I stepped closer, placing the files on his desk. “Clara mentioned… rules?”
“Did she?” he murmured, walking toward me. His gaze caught mine, steady, unreadable. “And you’ll follow them?”
“Yes, sir. Of course.”
He studied me for a long, quiet moment - long enough for the air between us to thicken. His cologne hit me then: cedar, smoke, and something sharp underneath that made my pulse quicken.
“Good,” he said softly. “Then we’ll get along just fine.”
I nodded, suddenly aware of how close he was standing.
He took a step back, his tone shifting lower, almost intimate. “You’ll leave before sunset, Ms. Moore. The building isn’t safe after dark.”

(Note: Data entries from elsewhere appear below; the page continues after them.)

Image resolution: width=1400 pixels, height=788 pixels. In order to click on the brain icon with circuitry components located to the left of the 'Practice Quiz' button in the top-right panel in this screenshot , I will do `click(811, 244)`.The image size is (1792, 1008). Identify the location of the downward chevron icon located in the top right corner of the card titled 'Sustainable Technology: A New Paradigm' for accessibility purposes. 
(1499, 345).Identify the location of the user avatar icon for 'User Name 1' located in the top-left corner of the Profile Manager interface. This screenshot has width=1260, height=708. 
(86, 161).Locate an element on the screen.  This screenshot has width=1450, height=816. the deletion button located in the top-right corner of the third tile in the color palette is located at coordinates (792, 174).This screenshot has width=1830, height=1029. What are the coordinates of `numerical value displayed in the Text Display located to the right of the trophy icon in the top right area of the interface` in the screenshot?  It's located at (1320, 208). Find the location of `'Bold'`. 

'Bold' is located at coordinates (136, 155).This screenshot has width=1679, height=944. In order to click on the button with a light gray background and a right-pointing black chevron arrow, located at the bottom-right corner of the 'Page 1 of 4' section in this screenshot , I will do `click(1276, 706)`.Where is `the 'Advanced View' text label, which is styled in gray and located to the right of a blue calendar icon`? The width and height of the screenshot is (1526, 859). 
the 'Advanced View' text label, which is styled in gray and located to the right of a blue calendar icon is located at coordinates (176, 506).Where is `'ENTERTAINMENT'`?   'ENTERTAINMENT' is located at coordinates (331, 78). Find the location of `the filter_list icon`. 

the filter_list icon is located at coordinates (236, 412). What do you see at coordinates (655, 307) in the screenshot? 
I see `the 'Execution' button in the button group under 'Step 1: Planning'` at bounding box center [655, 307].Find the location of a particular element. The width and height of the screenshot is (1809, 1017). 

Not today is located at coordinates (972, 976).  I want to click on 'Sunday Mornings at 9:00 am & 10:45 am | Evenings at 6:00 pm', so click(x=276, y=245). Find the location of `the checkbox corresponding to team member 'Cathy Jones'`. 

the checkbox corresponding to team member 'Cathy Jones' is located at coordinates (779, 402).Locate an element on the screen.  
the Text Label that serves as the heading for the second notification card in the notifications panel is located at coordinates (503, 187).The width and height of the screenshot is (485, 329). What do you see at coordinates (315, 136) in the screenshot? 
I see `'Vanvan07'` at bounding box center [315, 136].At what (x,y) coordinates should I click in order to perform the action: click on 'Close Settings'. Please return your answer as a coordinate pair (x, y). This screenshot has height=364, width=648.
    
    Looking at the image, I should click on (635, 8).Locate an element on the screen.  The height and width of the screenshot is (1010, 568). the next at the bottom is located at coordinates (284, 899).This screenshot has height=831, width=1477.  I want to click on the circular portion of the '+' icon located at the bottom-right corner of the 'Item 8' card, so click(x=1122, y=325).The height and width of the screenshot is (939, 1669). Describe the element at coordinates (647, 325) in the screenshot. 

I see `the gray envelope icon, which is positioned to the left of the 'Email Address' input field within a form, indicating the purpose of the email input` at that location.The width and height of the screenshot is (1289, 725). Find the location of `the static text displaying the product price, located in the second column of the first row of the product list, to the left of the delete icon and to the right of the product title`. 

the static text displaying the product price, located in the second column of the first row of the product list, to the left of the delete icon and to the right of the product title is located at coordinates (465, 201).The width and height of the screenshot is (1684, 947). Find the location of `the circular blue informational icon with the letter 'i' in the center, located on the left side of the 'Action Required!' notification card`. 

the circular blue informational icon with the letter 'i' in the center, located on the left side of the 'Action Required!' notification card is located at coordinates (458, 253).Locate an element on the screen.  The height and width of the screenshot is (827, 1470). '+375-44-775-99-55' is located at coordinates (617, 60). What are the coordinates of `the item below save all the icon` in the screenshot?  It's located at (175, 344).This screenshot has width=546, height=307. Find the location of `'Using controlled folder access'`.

“Safe?” I repeated. “Like… break-ins?”
His lips curved, but it wasn’t a smile. “Something like that.”
For a moment, neither of us moved. The tension between us was strange - not romantic exactly, but something deeper. Unspoken. Dangerous.
I finally managed, “Are you always this careful with people?”
“Only the ones who make me curious.”
My heart gave a traitorous flutter. I turned toward the door before he could notice.
“Goodnight, Mr. Taylor.”
“Goodnight, Hazel,” he said quietly, using my first name for the first time.
My breath caught. I didn’t look back.
That night, long after I got home, I lay awake replaying his voice, that flash of silver, those rules.
No working after dark.
No black-sealed files.
No west elevator.
Each rule was meant to keep me safe.
So why did they feel like an invitation to break them?